Ouvir seus Guias não depende dos ouvidos necessariamente.

Quando falamos para uma pessoa que ela é capaz de ouvir seus Guias, nem sempre se deve entender “ouvir” em seu sentido literal.

Ouvir um Guia é conseguir não somente escutá-lo com os ouvidos, ou seja, detectar ondas sonoras e captá-las pelo órgão auditivo (faculdade que nem todos os médiuns possuem), mas sim saber reconhecer sinais ao redor que possam ser compreendidos como uma comunicação deles para com o médium.

Esses sinais (mensagens subliminares) surgem de forma muito ampla, abrangendo todos os nossos sentidos, sendo certamente uma faculdade peculiar e particular de cada um. Isso tudo sem mencionar as tantas formas de comunicação.

Façamos um parêntese retirando dessa seara a capacidade que nosso cérebro tem de perceber algo e rapidamente processar informações nos trazendo uma resposta que aparentemente poderia se parecer com um aviso de origem espiritual, porém não sendo nada mais do que a nossa capacidade de processar essas informações e experiências concretas vividas e trazer à consciência uma resposta antecipada em forma da chamada intuição.

Sim, intuição.

Esta é uma forma muito interessante que os Guias têm de nos avisar sobre problemas que podem acontecer e nos impedir de fazer uma viagem, por exemplo, quando nos vemos questionando se deveríamos ou não continuar com a viagem devido a uma avaria no veículo que usaríamos para nos deslocar, um pneu furado, etc.

Nesse caso, o acontecimento (avaria do veículo) pode ser encarada como uma forma de comunicação, uma forma de se fazerem “ouvidos”.

Então, ao invés de reclamar porque você não alcança algo que tanto deseja, pense muito bem: será que não são seus Guias mostrando que o alcance do desejo não será o desencadeamento de algo extremamente ruim e, talvez, impossível de se contornar se você seguir por determinado caminho?

E se Eles estiverem certos no futuro, não se esqueça de agradecê-los por tudo.

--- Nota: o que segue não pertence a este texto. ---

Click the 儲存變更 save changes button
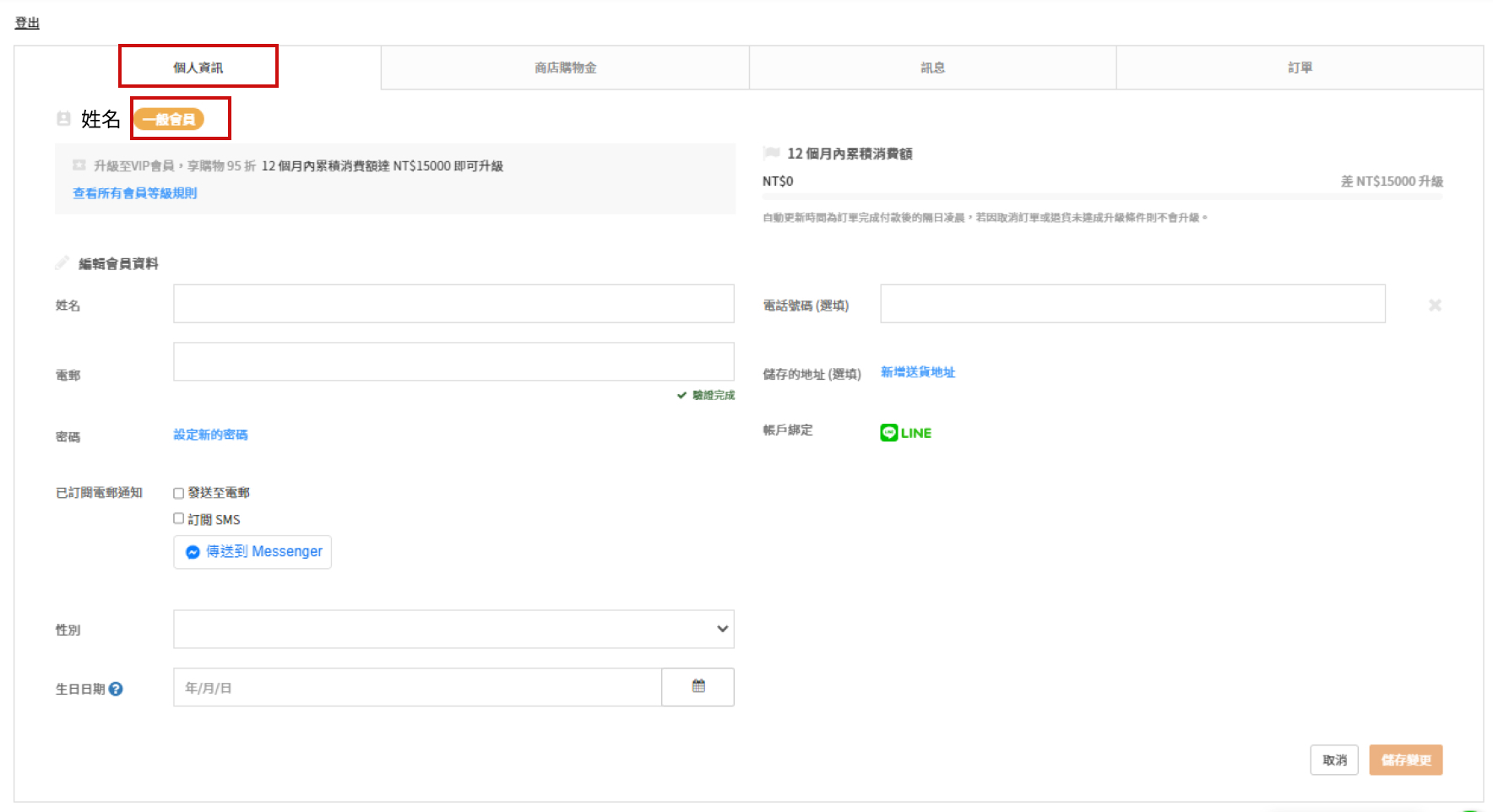Image resolution: width=1493 pixels, height=812 pixels. [x=1405, y=760]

Mas é preciso desencanar, pois nem tudo o que nos acontece é “um aviso divino” ou algo assim. Na verdade, a maioria de nossas ações e acontecimentos cotidianos são exatamente isso: cotidianos. Não contém nada especial, nenhuma mensagem cifrada envolvida.

Assim, a intuição – uma espécie de porta aparente da mediunidade – é sempre algo sutil que devemos prestar atenção, mas sempre com cautela.

Ouvir seus Guias ou seres espirituais do Bem é desejável, mas sem mistificação!